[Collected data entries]
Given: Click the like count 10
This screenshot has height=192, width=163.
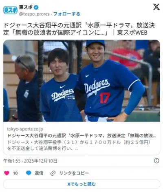Looking at the screenshot, I should (x=15, y=173).
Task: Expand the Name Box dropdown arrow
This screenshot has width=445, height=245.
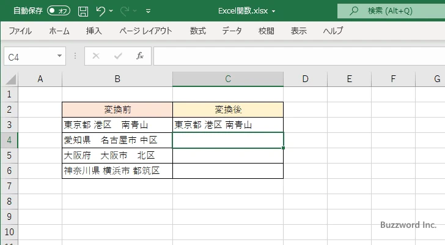Action: point(59,56)
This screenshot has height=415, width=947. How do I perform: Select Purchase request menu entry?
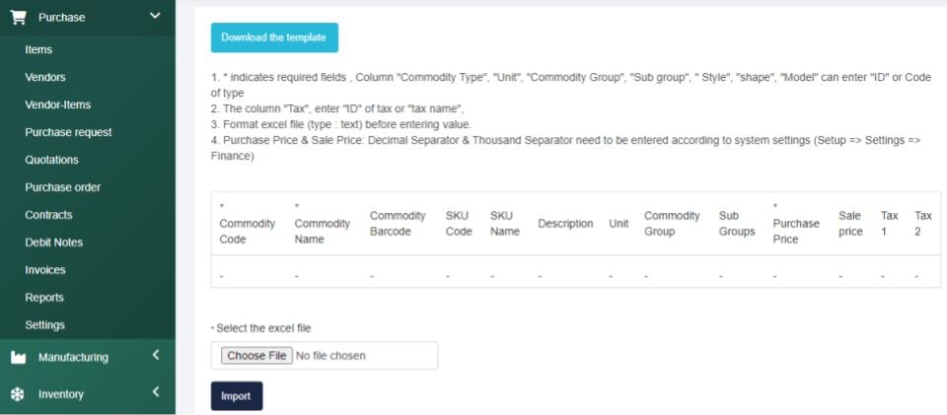click(x=68, y=132)
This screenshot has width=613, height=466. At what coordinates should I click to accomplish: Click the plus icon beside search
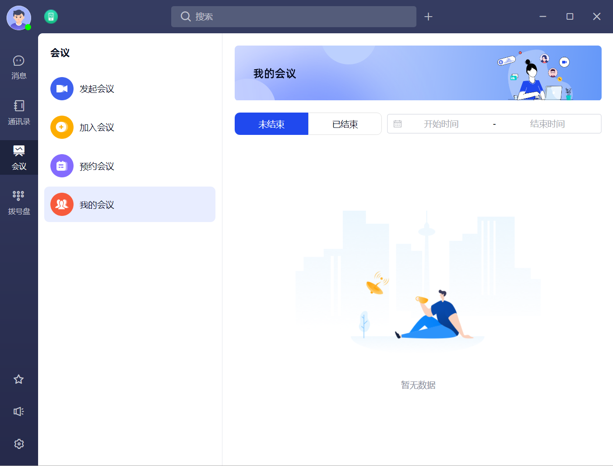(428, 17)
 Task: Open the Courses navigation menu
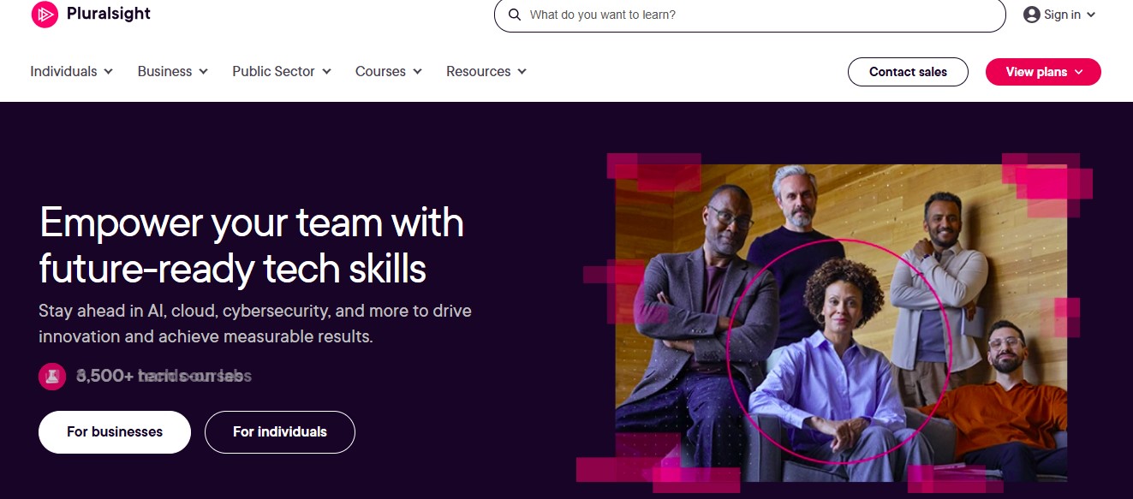coord(387,71)
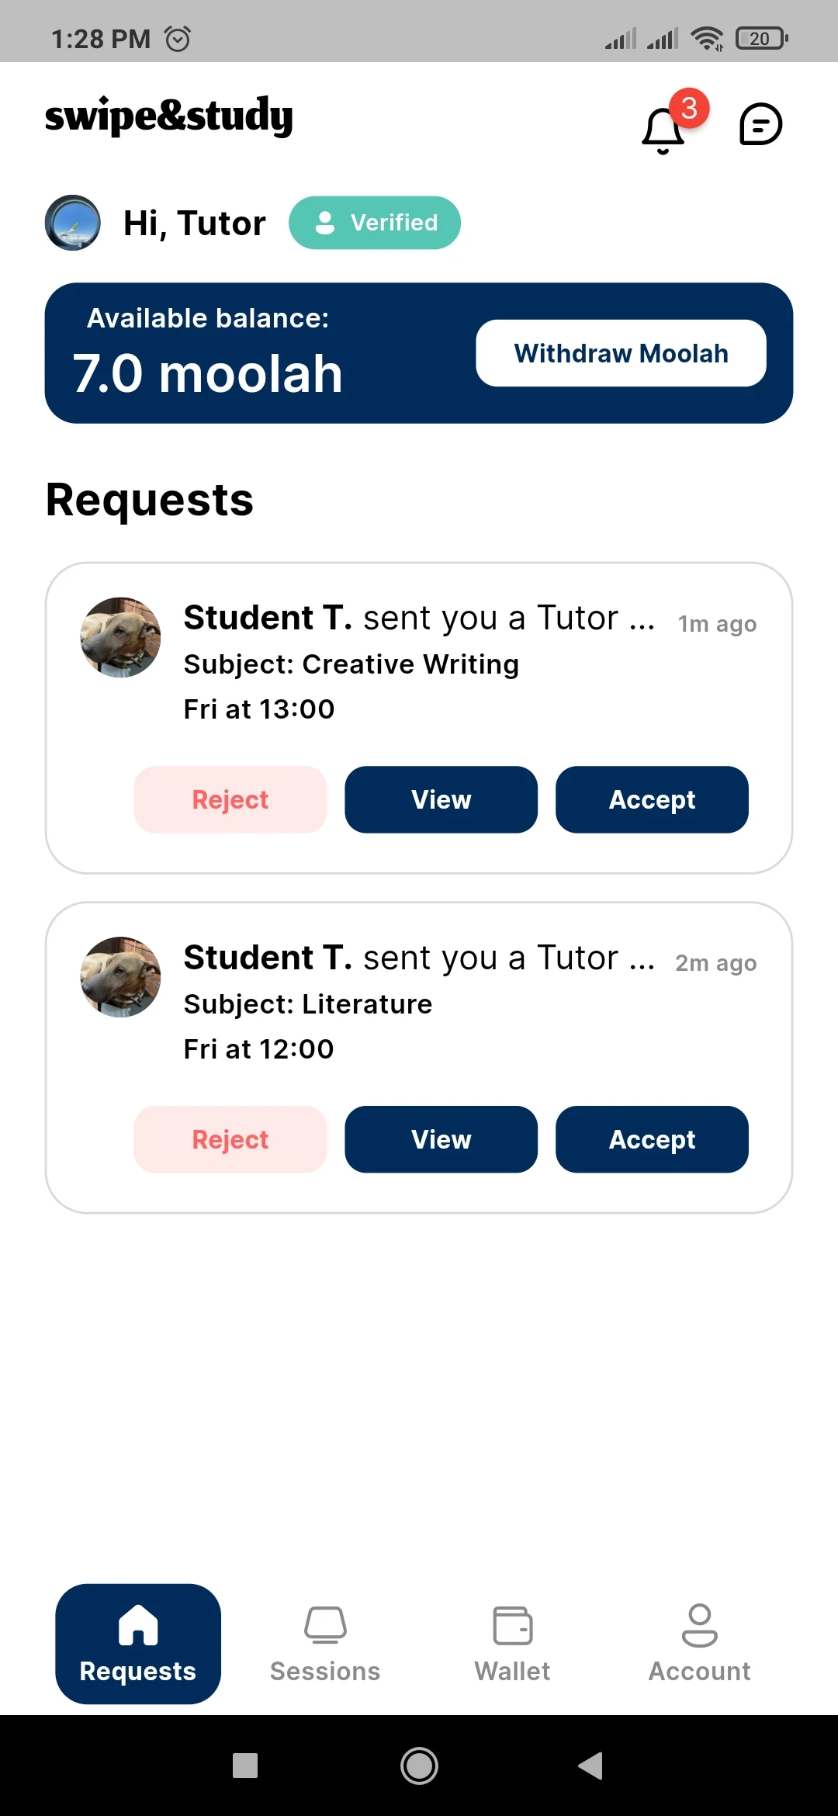Accept the Creative Writing request
838x1816 pixels.
tap(652, 799)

-- PROMPT --
Transcribe every entry word for word, excluding images.

-- TASK ANSWER --
Given: Click the like count 10
This screenshot has height=192, width=163.
Looking at the screenshot, I should (x=15, y=173).
Task: Expand the Name Box dropdown arrow
This screenshot has width=445, height=245.
Action: point(59,56)
This screenshot has height=415, width=947. How do I perform: Select Purchase request menu entry?
click(x=68, y=132)
This screenshot has width=613, height=466. At what coordinates should I click to accomplish: Click the plus icon beside search
(428, 17)
 Task: Open the Courses navigation menu
coord(387,71)
Accept the Creative Writing request
838x1816 pixels.
tap(652, 799)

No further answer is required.